Millions of users register for digital services every day—and often, it’s not just a login and password anymore. Many platforms now include specific KYC checks as an essential part of verifying a user’s identity.
What is KYC?
KYC stands for “Know Your Customer.” It’s a standard used to ensure companies interact with real, legitimate users, not fraudsters or those linked to illegal activities. Initially introduced in the US after 9/11, KYC is a core part of anti-money laundering (AML) and counter-terrorism financing (CTF) programs.
Although it started in banking, KYC now applies to other sectors—including telecom, fintech, and most online services—and is adapted worldwide. That’s why the term eKYC (electronic KYC) has become more common.
What are the key components of the KYC process?
KYC requirements vary across different sectors, meaning KYC in crypto may differ from KYC in banking. The business location also matters, as local regulations can apply.
However, the core components of the KYC process are usually the same:
Customer identification
First-time users must provide official proof of identity, like bank statements and government-issued documents. This includes basic personal information: full name, date of birth, address, and other details. This data is verified and stored in the company’s database for further processing.
There are particular regulations describing this part of the KYC verification process in some countries. For example, in the US, the Customer Identification Program is used as a main guideline.
Customer Due Diligence (CDD)
Next, companies assess customer risk profiles, assigning each customer a certain risk level—low or high—depending on their occupation, source of funds, location, etc. In other words, Customer Due Diligence is (re)assessment of already verified clients, where their transactions and other activities under the account are logged and analyzed.
Enhanced Due Diligence (EDD)
A more thorough form of CDD, this policy targets high-risk customers or transactions which must go through extra checks.
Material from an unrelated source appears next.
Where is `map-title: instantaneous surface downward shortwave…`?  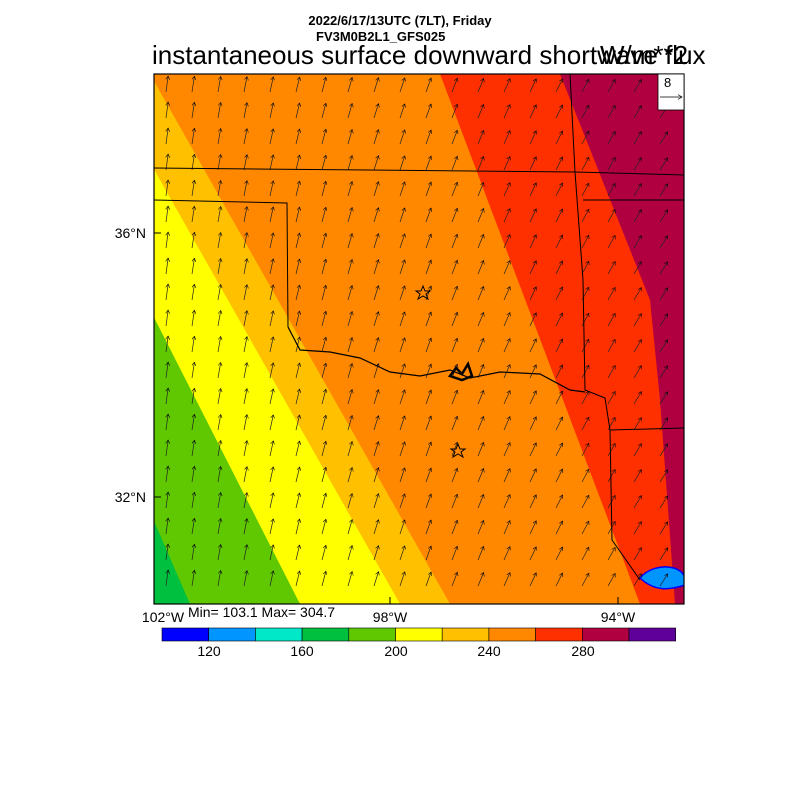
map-title: instantaneous surface downward shortwave… is located at coordinates (429, 55).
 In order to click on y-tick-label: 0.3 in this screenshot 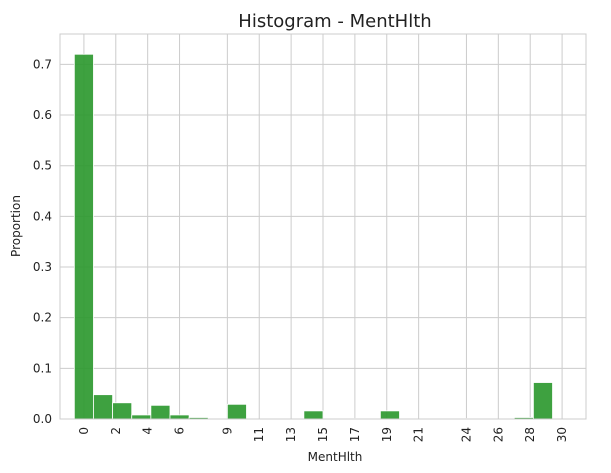, I will do `click(42, 267)`.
This involves a detailed examination of the customer's identity and financial background to detect any potential connections to money laundering or other criminal activities. Typically, EDD is applied to politically exposed persons (PEPs) and individuals from high-risk or sanctioned jurisdictions.
Ongoing monitoring
This step is mandatory for customers in all risk groups. Companies monitor all accounts, flagging unusual behavior or transactions. For instance, banks may track loan applications, incoming and outgoing transactions, credit history, and more. Typically, ongoing monitoring is automated, but suspicious activity is reviewed by human agents.
Critical steps in the KYC process
When performed online, the KYC process includes four steps:
1. Submitting personal data
A first-time user signs up for the service by filling out a form with their name, address, social security number (SSN), and other details. This step can be automated using identity verification (IDV) solutions like Regula Document Reader SDK, which supports data entry automation.
2. Scanning the ID document and taking a selfie
Next, the user scans a government-issued ID, such as a passport, ID card, or driver’s license, to confirm their identity. Many services also require biometric verification, where the customer takes a selfie or records a short video in real time.
3. Verifying the identity
All the data submitted by the user is verified either by IDV software or human inspectors. The software performs a series of authenticity checks to confirm that the document is real, verifies the selfie through liveness detection, and matches it to the portrait in the ID. This ensures the user has presented a valid physical document that really belongs to them. Human agents do the job manually, which can take anywhere from one to several business days.
4. Delivering the result
Once the user’s identity is verified, the result is returned. If the verification is successful, the customer proceeds to the next step—onboarding in the service. In cases of manual verification, the user may be invited to a live video call with a human agent for an additional check. IDV software typically completes the verification within seconds.
Why KYC matters
The KYC verification process helps stop fraud, identity theft, money laundering, terrorism financing, and other illegal activities. In a world full of deepfakes and synthetic identities, knowing your customer is more important than ever.
Still, there are several challenges related to the KYC process. One of the main KYC challenges is user experience, which can suffer when customers are asked to fill out lengthy forms or go through time-consuming manual verification checks.
Nevertheless, a robust KYC policy helps prevent financial and reputational losses, protects customers’ personal data, and supports global efforts in AML and counter-terrorism financing.